Daily milk production is averaging around 32,000 pounds, with a current daily herd average of 90 pounds.
Both Craig and Kyle agree, that after nearly four years, the robots have allowed them to stabilize labor costs of harvesting milk, improve milk production, employee flexibility and quality of life.
The Clinton family recently established an LLC to enable Brad and Carrie (Clinton) Griepentrog, who have worked on the farm full-time for several years, to take a more active role in the farm’s management with their parents, Jim and Sue.
To help ensure that they, and future generations of the family, can remain competitive in the dairy industry, the family embarked on a major expansion in 2018.
Some may wonder why the Clintons would begin expanding with a new parlor during the time of low milk prices.
“We had to expand now because we were spending about 18 hours a day milking our herd of 500 cows three times a day in our old double-6 flat-barn parlor,” stressed Carrie.
A new 212-stall freestall barn was constructed that includes fans and alley scrapers that are computer controlled. “It’s a six-row building with two feed alleys,” said Brad. “This allows us to move a bigger group to the parlor, which is much more efficient.”
A 250-cow holding area leads into the parlor that features a 50-stall Waikato Centrus Composite Rotary Milking System, Stainless HD stalls, milk meters Navigate Dairy Management System and SmartD-Tect.
Milking began in the new parlor in early July 2019. “We can now milk from 300 to 350 cows an hour,” said Brad. “But we’re not that pressed for time, so we’re milking about 275 an hour.

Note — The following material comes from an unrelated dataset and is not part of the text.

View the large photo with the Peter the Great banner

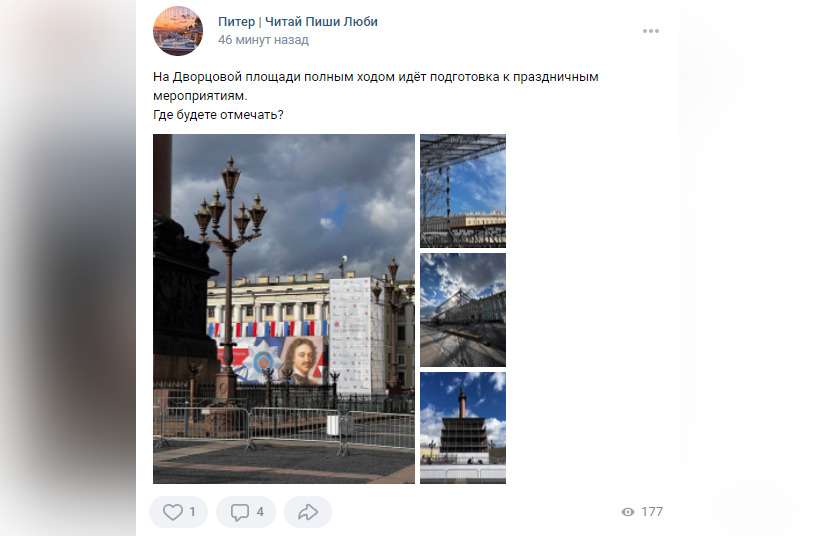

The parlor gives us the capability to expand to 2,000 cows.”
“We have two people milking and one cow pusher. The first person will wipe the udder and the second will attach the teat cups,” Brad explained. “We don’t strip because the milker will actually stimulate the cows,” said Brad. “Then it will milk each quarter separately for a few seconds. it will test the quarter and will test for high conductivity which might be a sign she’s coming down with mastitis.”
When the cows step on the parlor an automatic sprayer sprays the udder from under their hind legs and as the cow goes around and the milker comes off, she’s post dipped by an automatic sprayer.
“There’s no bulk tank,” Brad noted. “The milk goes through the chiller and directly into the semi tanker which is nearly filled and the milk is picked up every morning.”
When cows leave the parlor they go through a three-way sort gate where a computer reads every cow.
“If she’s just a normal cow, she’ll go straight back to the freestall barn,” Brad said. “If the cow needs attention, like hoof trimming or a vet check, she’ll go into a bigger pen on the left, and then there’s a smaller narrow alley on the right where cows go for vaccinations. That saves us a lot of time instead of us having to chase them around in the freestall barn.”
There are two footbaths on the way back to the barn. “They can go through either one, and they’re all computerized and run seven days a week and have been working very well,” explained Brad.